Latency is defined as the time it took one operation to happen. This means every operation has its own latency—with one million operations there are one million latencies. As a result, latency cannot be measured as work units / time. What we’re interested in is how latency behaves. To do this meaningfully, we must describe the complete distribution of latencies. Latency almost never follows a normal, Gaussian, or Poisson distribution, so looking at averages, medians, and even standard deviations is useless.

Latency tends to be heavily multi-modal, and part of this is attributed to “hiccups” in response time. Hiccups resemble periodic freezes and can be due to any number of reasons—GC pauses, hypervisor pauses, context switches, interrupts, database reindexing, cache buffer flushes to disk, etc. These hiccups never resemble normal distributions and the shift between modes is often rapid and eclectic.

How do we meaningfully describe the distribution of latencies? We have to look at percentiles, but it’s even more nuanced than this. A trap that many people fall into is fixating on “the common case.” The problem with this is that there is a lot more to latency behavior than the common case. Not only that, but the “common” case is likely not as common as you think.

This is partly a tooling problem. Many of the tools we use do not do a good job of capturing and representing this data. For example, the majority of latency graphs produced by Grafana, such as the one below, are basically worthless. We like to look at pretty charts, and by plotting what’s convenient we get a nice colorful graph which is quite readable. Only looking at the 95th percentile is what you do when you want to hide all the bad stuff. As Gil describes, it’s a “marketing system.” Whether it’s the CTO, potential customers, or engineers—someone’s getting duped. Furthermore, averaging percentiles is mathematically absurd. To conserve space, we often keep the summaries and throw away the data, but the “average of the 95th percentile” is a meaningless statement. You cannot average percentiles, yet note the labels in most of your Grafana charts. Unfortunately, it only gets worse from here.

Gil says, “The number one indicator you should never get rid of is the maximum value. That is not noise, that is the signal. The rest of it is noise.” To this point, someone in the workshop naturally responded with “But what if the max is just something like a VM restarting?

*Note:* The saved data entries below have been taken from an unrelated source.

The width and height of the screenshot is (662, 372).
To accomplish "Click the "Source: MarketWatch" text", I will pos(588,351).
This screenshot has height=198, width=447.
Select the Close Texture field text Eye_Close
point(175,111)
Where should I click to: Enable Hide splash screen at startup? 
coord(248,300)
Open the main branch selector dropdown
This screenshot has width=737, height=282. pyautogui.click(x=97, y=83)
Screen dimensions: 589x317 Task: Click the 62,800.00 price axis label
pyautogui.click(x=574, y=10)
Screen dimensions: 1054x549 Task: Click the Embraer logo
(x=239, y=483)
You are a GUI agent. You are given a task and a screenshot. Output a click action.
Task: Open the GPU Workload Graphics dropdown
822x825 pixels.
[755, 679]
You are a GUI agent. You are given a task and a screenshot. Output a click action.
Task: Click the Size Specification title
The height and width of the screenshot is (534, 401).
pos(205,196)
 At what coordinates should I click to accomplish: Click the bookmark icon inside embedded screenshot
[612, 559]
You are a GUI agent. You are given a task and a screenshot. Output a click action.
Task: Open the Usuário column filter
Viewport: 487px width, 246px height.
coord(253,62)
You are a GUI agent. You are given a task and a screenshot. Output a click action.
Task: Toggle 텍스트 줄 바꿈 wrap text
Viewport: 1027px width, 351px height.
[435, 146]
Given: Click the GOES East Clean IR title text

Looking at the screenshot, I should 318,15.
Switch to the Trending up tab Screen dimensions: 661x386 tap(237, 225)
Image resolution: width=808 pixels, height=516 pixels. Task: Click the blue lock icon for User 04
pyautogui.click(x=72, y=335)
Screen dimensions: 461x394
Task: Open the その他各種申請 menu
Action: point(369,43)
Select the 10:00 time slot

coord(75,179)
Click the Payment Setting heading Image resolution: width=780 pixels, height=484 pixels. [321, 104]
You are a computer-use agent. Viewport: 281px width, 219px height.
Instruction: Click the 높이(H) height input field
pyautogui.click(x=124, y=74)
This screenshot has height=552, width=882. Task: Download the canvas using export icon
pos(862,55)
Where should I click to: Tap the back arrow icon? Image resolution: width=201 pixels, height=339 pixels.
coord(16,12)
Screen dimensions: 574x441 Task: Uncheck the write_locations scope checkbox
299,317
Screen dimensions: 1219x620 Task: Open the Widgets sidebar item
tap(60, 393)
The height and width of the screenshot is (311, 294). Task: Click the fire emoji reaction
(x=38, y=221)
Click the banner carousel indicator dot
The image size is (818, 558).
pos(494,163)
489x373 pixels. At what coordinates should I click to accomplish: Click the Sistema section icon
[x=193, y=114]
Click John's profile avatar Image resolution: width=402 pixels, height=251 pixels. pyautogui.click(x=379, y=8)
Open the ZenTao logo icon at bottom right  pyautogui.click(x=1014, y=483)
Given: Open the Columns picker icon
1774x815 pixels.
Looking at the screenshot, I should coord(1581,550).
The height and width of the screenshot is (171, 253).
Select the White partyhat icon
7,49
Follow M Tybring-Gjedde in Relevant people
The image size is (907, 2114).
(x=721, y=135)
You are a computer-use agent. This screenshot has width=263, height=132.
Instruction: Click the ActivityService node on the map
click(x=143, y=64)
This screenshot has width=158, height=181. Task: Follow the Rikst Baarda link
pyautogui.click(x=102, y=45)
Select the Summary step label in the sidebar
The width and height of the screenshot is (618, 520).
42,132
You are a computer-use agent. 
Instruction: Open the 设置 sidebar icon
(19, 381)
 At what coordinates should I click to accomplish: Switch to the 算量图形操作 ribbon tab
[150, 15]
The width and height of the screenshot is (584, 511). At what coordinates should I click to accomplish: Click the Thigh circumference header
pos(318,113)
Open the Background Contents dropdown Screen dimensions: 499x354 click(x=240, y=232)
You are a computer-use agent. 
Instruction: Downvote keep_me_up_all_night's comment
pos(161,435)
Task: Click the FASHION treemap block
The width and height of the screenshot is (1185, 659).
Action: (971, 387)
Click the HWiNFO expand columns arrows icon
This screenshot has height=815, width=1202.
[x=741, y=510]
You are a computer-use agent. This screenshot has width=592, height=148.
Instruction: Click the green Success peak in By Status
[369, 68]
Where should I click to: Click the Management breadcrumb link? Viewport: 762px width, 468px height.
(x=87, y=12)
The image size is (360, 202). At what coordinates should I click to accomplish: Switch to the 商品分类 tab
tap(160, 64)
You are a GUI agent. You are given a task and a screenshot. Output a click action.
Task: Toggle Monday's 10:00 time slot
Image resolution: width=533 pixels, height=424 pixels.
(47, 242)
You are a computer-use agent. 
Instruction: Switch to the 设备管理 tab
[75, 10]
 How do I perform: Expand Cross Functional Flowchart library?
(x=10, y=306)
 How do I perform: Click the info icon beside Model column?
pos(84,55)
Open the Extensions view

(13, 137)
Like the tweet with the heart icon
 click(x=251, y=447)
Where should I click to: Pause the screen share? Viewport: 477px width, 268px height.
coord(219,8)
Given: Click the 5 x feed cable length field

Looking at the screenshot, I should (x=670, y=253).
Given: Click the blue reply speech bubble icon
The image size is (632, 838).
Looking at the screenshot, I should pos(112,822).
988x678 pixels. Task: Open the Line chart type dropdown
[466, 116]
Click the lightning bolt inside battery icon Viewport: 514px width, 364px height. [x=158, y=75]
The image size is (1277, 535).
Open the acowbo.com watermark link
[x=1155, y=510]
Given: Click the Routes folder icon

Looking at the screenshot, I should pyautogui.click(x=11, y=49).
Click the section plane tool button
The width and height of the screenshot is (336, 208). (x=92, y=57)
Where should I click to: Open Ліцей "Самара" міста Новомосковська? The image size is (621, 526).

That doesn’t describe the behavior of the system. It’s just an unfortunate, unlikely occurrence.” By ignoring the maximum, you’re effectively saying “this doesn’t happen.” If you can identify the cause as noise, you’re okay, but if you’re not capturing that data, you have no idea of what’s actually happening.

How Many Nines?

But how many “nines” do I really need to look at? The 99th percentile, by definition, is the latency below which 99% of the observations may be found. Is the 99th percentile rare? If we have a single search engine node, a single key-value store node, a single database node, or a single CDN node, what is the chance we actually hit the 99th percentile?

Gil describes some real-world data he collected which shows how many of the web pages we go to actually experience the 99th percentile, displayed in table below. The second column counts the number of HTTP requests generated by a single access of the web page. The third column shows the likelihood of one access experiencing the 99th percentile. With the exception of google.com, every page has a probability of 50% or higher of seeing the 99th percentile.

The point Gil makes is that the 99th percentile is what most of your web pages will see. It’s not “rare.”

What metric is more representative of user experience? We know it’s not the average or the median. 95th percentile? 99.9th percentile? Gil walks through a simple, hypothetical example: a typical user session involves five page loads, averaging 40 resources per page. How many users will not experience something worse than the 95th percentile? 0.003%. By looking at the 95th percentile, you’re looking at a number which is relevant to 0.003% of your users. This means 99.997% of your users are going to see worse than this number, so why are you even looking at it?

On the flip side, 18% of your users are going to experience a response time worse than the 99.9th percentile, meaning 82% of users will experience the 99.9th percentile or better. Going further, more than 95% of users will experience the 99.97th percentile and more than 99% of users will experience the 99.995th percentile.

The median is the number that 99.9999999999% of response times will be worse than. This is why median latency is irrelevant. People often describe “typical” response time using a median, but the median just describes what everything will be worse than. It’s also the most commonly used metric.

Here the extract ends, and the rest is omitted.